Abstract:
In this study, a two-phase procedure that consists of integer linear
programming models is developed for a case study in the university
examination timetabling problem. Educational timetable scheduling problems
are difficult NP-Hard combinatorial optimization problems. Because of the
complexity and practical importance, the examination timetable scheduling
problem is prominent among other scheduling problems. Examination
timetabling is the process of assigning examinations to time slots, and halls
while satisfying a given number of constraints and achieving certain
objectives. The students, as well as the staff, surely benefit from the wellplanned
examination timetabling. Since the examination timetabling problem
is a computationally expensive optimization problem, we propose a two-phase
procedure for constructing examination timetabling. In the first phase, we
constructed an integer linear programming model to assign halls to each
examination considering the hall clashes, halls, and exam capacities to
minimize the unnecessary space assigned while maximizing hall preference.

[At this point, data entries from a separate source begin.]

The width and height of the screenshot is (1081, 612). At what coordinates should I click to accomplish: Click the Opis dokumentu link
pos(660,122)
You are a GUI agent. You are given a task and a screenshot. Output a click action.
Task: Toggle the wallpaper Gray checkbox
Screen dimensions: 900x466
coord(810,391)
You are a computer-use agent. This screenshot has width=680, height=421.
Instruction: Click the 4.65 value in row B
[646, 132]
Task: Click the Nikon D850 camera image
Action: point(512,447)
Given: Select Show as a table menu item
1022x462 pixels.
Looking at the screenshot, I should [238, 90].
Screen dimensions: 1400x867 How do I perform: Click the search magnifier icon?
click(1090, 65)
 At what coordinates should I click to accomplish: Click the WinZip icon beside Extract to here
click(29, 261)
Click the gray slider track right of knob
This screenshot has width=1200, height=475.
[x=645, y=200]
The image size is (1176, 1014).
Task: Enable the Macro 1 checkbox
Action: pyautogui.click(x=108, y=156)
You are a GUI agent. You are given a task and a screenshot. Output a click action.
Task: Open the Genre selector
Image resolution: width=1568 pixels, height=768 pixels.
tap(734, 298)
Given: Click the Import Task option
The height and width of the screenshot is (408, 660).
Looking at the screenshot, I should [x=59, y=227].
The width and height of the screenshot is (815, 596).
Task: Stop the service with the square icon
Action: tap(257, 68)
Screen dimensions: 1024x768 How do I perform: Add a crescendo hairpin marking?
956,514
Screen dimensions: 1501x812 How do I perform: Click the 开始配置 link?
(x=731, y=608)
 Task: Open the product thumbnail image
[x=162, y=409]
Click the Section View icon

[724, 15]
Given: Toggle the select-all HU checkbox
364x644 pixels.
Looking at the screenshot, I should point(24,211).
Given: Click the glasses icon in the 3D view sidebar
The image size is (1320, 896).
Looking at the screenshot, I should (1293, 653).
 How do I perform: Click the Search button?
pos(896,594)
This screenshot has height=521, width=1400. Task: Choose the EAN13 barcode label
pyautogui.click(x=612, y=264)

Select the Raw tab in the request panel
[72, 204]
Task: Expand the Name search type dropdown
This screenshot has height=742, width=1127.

In the second phase, another integer linear programming problem is obtained
to assign each examination to time slots considering several hard and soft
constraints and the objective of minimizing the length of examination for each
student group and assigning examinations with a large number of students at
the beginning. The proposed two-phase procedure is applied to the
examination timetabling scheduling of the level I, semester II examination of
the faculty of science, the University of Ruhuna as a case study. Better feasible
solutions are obtained for each integer linear programming problem by
applying the branch and bound algorithm implemented in MATLAB.